»Vault Eventual Consistency

When running in a cluster, Vault has an eventual consistency model. Only one node (the leader) can write to Vault's storage. Users generally expect read-after-write consistency: in other words, after writing foo=1, a subsequent read of foo should return 1. Depending on the Vault configuration this isn't always the case. When using performance standbys with Integrated Storage, or when using performance replication, there are some sequences of operations that don't always yield read-after-write consistency.

»Performance Standby Nodes

When using Consul as a storage backend, every Vault node gets a consistent view of storage.
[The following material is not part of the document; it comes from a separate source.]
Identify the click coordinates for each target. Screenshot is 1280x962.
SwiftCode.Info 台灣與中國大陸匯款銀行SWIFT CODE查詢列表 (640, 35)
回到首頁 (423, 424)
This is because the default Consul consistency model sends all requests to the leader node.

When using the Integrated Storage backend without performance standbys, only a single Vault node (the active node) handles requests. Requests sent to regular standbys are handled by forwarding them to the active node. This Vault configuration gives Vault the same behavior as the default Consul consistency model.

When using the Integrated Storage backend with performance standbys, both the active node and performance standbys can handle requests. If a performance standby handles a login request, or a request that generates a dynamic secret, the performance standby will issue a remote procedure call (RPC) to the active node to store the token and/or lease. If the performance standby handles any other request that results in a storage write, it will forward that request to the active node in the same way a regular standby forwards all requests.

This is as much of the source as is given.